Swanson is heading into his 25th season at UVA. His coaching résumé also includes extensive experience with U.S. Soccer. He’s been a USWNT assistant and head coach of the U-16, U-18, U-20 and U-23 women’s national teams.

Growing up, Sauerbrunn said, she had Swanson as “a youth national team coach for a few years, and I could tell, even at that age, that he was very interested in knowing the game and understanding the game and being technically sound, but also tactically sound. And I really, really learned a lot from him during that time, so when he reached out about potentially going to UVA, for me it was kind of a no-brainer that I kind of wanted to continue that journey with him as my coach, just because I really felt that I could learn so much from him.”
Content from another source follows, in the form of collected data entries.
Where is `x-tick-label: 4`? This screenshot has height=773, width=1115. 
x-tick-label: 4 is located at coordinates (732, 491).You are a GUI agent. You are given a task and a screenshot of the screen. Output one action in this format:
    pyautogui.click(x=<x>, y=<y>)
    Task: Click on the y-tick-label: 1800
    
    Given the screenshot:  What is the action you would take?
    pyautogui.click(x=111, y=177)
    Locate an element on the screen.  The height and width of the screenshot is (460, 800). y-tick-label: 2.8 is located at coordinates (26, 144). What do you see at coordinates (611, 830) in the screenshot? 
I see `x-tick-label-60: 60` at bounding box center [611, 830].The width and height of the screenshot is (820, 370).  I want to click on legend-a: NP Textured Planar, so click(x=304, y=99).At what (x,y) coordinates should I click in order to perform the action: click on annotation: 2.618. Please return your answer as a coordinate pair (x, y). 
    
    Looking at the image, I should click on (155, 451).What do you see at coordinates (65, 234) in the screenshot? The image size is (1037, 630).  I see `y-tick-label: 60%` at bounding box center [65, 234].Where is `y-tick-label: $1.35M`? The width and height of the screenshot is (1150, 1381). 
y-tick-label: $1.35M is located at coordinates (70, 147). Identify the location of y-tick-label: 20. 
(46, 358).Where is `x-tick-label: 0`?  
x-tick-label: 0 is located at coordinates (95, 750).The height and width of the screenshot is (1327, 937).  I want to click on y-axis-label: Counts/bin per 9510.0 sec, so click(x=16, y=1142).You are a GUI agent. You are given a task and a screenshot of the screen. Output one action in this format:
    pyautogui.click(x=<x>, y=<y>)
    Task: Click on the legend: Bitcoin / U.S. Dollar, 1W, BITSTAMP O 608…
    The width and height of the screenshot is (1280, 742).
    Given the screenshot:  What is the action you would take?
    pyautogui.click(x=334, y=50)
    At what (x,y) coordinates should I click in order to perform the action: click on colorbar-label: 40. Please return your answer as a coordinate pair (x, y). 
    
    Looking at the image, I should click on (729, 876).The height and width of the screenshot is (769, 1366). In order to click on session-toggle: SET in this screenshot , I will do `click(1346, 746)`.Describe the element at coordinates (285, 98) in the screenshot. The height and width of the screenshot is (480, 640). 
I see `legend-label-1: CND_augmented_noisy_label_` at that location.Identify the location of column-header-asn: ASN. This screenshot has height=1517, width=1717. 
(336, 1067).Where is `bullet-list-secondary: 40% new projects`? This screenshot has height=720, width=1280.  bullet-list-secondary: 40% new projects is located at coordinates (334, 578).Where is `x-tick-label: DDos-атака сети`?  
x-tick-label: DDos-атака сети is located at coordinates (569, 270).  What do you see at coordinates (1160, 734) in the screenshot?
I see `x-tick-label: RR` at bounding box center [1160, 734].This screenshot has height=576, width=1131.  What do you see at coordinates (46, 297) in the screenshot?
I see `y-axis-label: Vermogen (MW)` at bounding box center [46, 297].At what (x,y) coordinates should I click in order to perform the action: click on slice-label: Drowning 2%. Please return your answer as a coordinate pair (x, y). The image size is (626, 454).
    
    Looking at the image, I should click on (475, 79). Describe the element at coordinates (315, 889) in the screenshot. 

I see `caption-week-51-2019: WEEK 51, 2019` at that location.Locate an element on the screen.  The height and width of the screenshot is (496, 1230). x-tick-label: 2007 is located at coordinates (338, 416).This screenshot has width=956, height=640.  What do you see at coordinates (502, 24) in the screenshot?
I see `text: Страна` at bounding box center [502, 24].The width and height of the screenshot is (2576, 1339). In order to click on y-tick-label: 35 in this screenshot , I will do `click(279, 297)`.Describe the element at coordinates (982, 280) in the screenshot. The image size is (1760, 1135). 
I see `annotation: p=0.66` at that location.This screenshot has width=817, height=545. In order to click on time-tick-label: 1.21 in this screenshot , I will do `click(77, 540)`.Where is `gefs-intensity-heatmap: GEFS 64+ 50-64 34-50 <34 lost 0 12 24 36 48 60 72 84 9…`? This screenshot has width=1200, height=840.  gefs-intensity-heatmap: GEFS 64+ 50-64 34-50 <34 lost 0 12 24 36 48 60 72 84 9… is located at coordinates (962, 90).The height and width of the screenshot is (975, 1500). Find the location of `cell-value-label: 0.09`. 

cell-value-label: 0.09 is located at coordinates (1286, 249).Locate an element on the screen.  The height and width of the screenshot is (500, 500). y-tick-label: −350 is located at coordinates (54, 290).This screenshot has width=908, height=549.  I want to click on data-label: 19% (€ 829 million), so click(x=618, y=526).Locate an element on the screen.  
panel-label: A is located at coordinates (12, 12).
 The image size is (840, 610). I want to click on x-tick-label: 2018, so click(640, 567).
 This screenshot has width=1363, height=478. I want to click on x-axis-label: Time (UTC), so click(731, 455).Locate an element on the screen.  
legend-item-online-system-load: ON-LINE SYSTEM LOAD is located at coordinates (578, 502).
Laurel Ivory, who lettered five times for the Hoos (2017-21), is a goalkeeper for the NWSL’s Seattle Reign FC. Her teammates in Seattle include fellow UVA alums Veronica Latsko and Phoebe McClernon.

Ivory believes Swanson’s approach at UVA is largely a product of his time with the USWNT, which won two World Cups with him on its coaching staff.

“He has been at the highest point you can be in women’s soccer,” Ivory said, “and he finds a balance of what’s needed in college soccer versus what’s needed in the pros, and he brings it into the program. I think it’s changed my game tremendously.”

Emily Sonnett

The entire coaching staff “is very development-oriented and development-motivated,” Ivory said. “And then on top of that, Steve’s just experienced so much and he knows how to be successful, and when you have both of those two things tied together, I think you’re in really good hands to grow in whenever you need to grow in.”

Haley Hopkins, who plays with Staude on the NC Courage, transferred to UVA after four years at Vanderbilt, where she’d redshirted as a freshman because of an injury.

“I wanted development,” Hopkins said. “And I think that was a huge reason why I went to UVA, because Steve believed—and I knew I believed—that I still had room to grow within soccer. I feel like when I was at UVA, I transformed from an athlete to an actual soccer player, and that was largely in part to Steve and the coaches and the plans that they’d prepared for me. During the spring we had development plans. They were very, very specific and individualized to the player, not even just the position, but to the player herself. There was deep, thoughtful, thorough analysis following the fall season, and that’s what we really worked on in the spring.”

Haley Hopkins

By the time she joined the Courage in 2023, Hopkins said, she “felt significantly prepared for the next step.”

In addition to Swanson, the Cavaliers’ staff includes associate head coach Ron Raab, assistant coaches Sam Raper and Lizzy Sieracki, and director of analytics and operations Eilidh Thompson.

Some of the players who now make their livings as professionals arrived at UVA as highly regarded recruits. Others were less poished and had to wait their turn as Cavaliers. That group includes goalkeeper Michhaela Moran, who now plays professionally in Norway.

Moran didn’t play much during her first two seasons at UVA, but she “just kept getting better,” Swanson said, “and the development that she made when she was here was nothing short of amazing, particularly when you think about how many actual games she played. As a staff that is something we are proud of, and that’s what we try to articulate in the recruiting process.

“The college athletics landscape has changed so much over the past few years, and there is no doubt it will continue to change in the future. And that’s why as a coaching staff we want to continue to emphasize the value of not only a degree from the University of Virginia, but also the development of all of our student-athletes, on and off the field.”